Le nutrichaulant Catalis, d’Agro-100, est fabriqué à partir des résidus des réacteurs de Rio Tinto Fer et Titane à Sorel-Tracy. Crédit photo : Gracieuseté d’Agro-100

Quoi de neuf dans le domaine de la fertilisation?

Le lancement de nouveaux produits dans le domaine de la nutrition végétale se fait au compte-gouttes. Des années de tests sont nécessaires à leur élaboration et l’ultime étape de l’homologation des nouveautés par les autorités réglementaires s’avère tout aussi fastidieuse.
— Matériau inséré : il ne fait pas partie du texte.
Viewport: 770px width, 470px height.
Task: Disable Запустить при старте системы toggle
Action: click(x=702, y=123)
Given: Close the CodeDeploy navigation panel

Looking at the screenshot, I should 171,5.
Synagri s’inspire des probiotiques

Chez Synagri, on mise beaucoup sur les premiers résultats obtenus par la technologie Biosyn, qui consiste à appliquer des micro-organismes sur les granules de fertilisant, un peu sur le même principe que les probiotiques dans le yogourt par exemple. « Cela contribue à diminuer le stress des racines et conséquemment, à augmenter leur efficacité à prélever les éléments nutritifs du sol », explique Éric Dionne, directeur principal des ventes. Le produit est déjà commercialisé chez des producteurs de pommes de terre, qui ont enregistré des hausses de rendement de 15 %. « Nous menons des tests à notre ferme de recherche pour l’appliquer aux autres types de culture », précise-t-il.
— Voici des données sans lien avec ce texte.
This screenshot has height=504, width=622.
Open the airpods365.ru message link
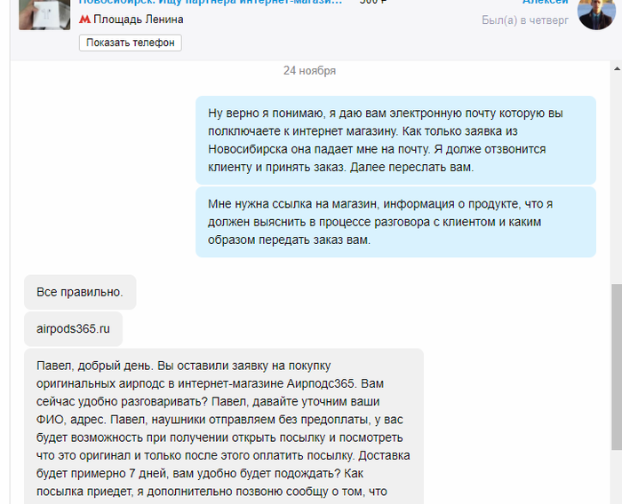click(73, 329)
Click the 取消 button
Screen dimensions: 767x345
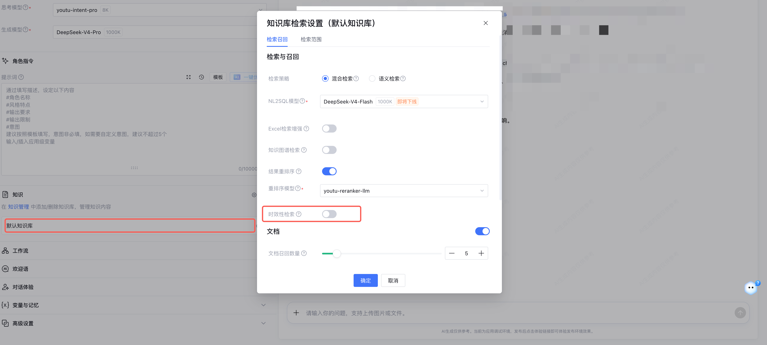coord(393,280)
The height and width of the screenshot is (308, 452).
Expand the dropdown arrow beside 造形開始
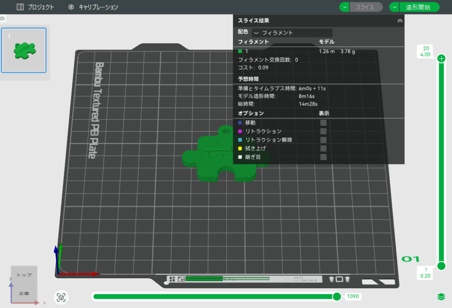click(x=394, y=7)
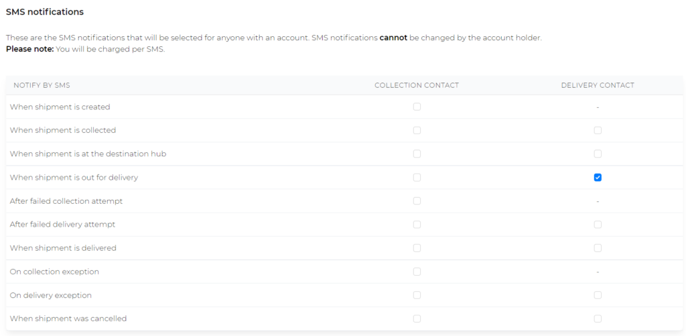Image resolution: width=686 pixels, height=336 pixels.
Task: Enable delivery contact when shipment is delivered
Action: pos(598,248)
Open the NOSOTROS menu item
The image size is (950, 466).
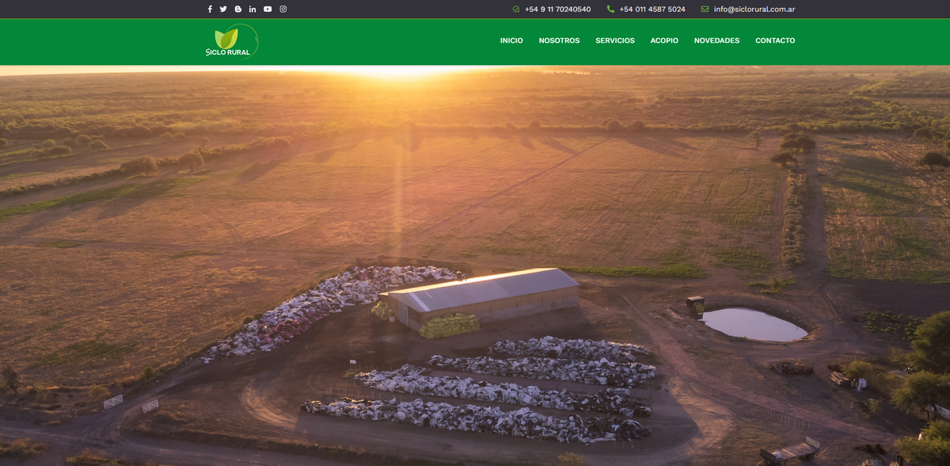(x=559, y=40)
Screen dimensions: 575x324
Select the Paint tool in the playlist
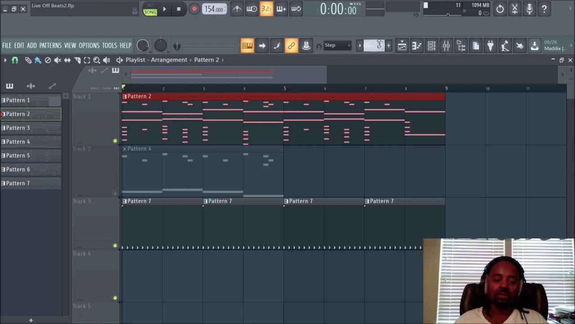(x=38, y=60)
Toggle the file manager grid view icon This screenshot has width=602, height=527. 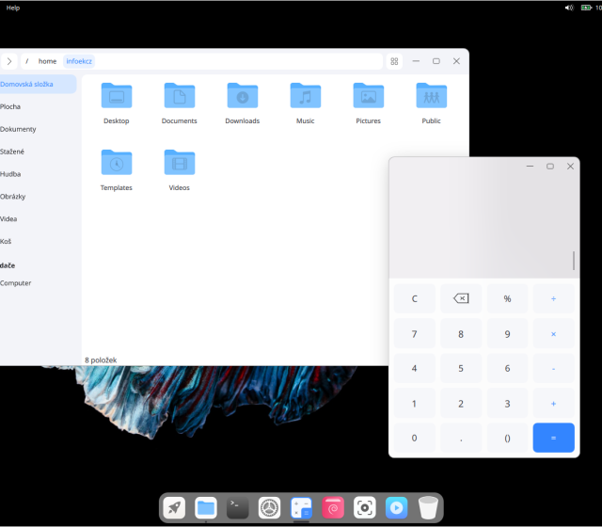[x=394, y=61]
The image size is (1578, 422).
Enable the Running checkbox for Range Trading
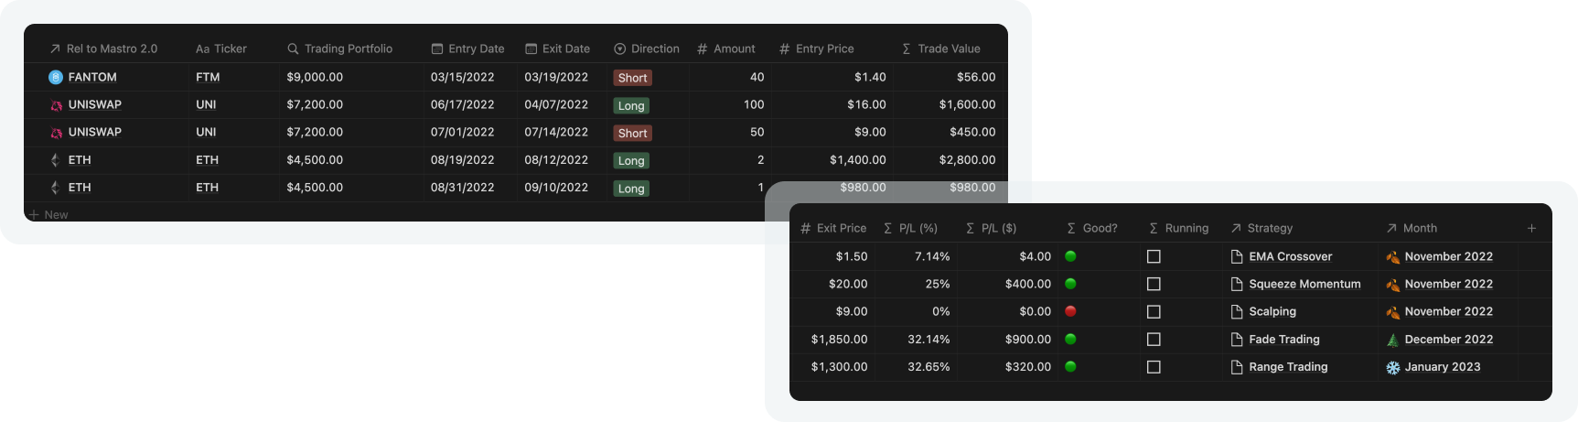(x=1154, y=367)
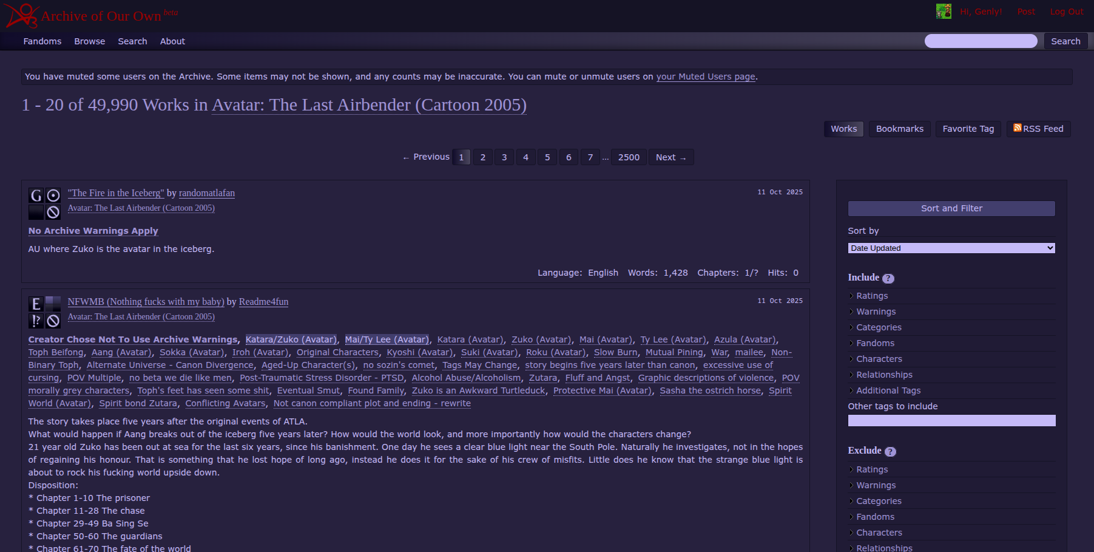
Task: Click the orange RSS Feed icon
Action: (x=1017, y=128)
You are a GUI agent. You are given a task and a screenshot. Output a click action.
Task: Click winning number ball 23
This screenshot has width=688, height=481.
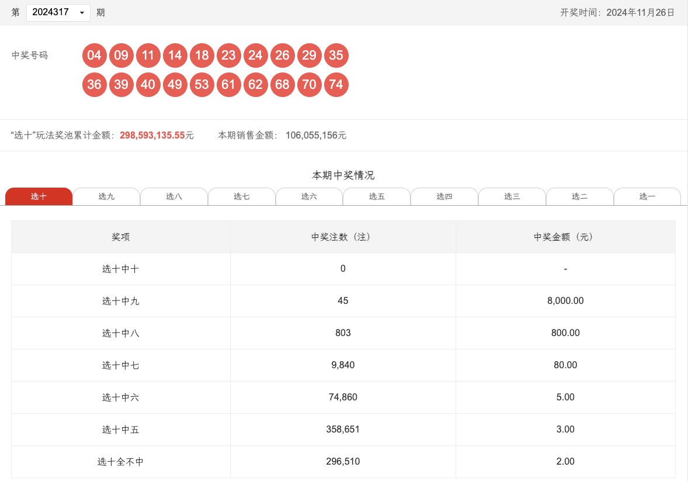pos(228,56)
Synagri a développé Biosyn sur le même modèle que Microsyn, un concept lancé en 2015 et qui consiste à enrober l’ensemble des granules de fertilisant (azote, phosphore et potassium) d’une solution liquide contenant les éléments mineurs (zinc, bore, cuivre et manganèse). Expédiés sous forme de granules, ces éléments mineurs étaient très mal répartis dans le champ. Avec Microsyn, chaque granule a sa propre dose d’éléments mineurs.

Agro-100 s’associe à Rio Tinto

Du côté d’Agro-100, Stéphane Beaucage prévoit que son produit Catalis prendra véritablement son envol en 2019. Le nutrichaulant lancé au début de l’année 2018 est fabriqué dans les réacteurs de Rio Tinto Fer et Titane à Sorel-Tracy. « Le produit résiduel de ces réacteurs donne un excellent chaulant hydraté très fortement chargé en soufre et en calcium, ce qui est un excellent fertilisant », explique le PDG de l’entreprise de Joliette.

Catalis a été tellement populaire auprès des agriculteurs l’automne dernier qu’Agro-100 a eu peine à répondre à la demande. « Depuis que nous avons moins de pluies acides au Québec, les banques de soufre dans le sol sont très faibles. Catalis vient pallier ce phénomène », souligne M. Beaucage.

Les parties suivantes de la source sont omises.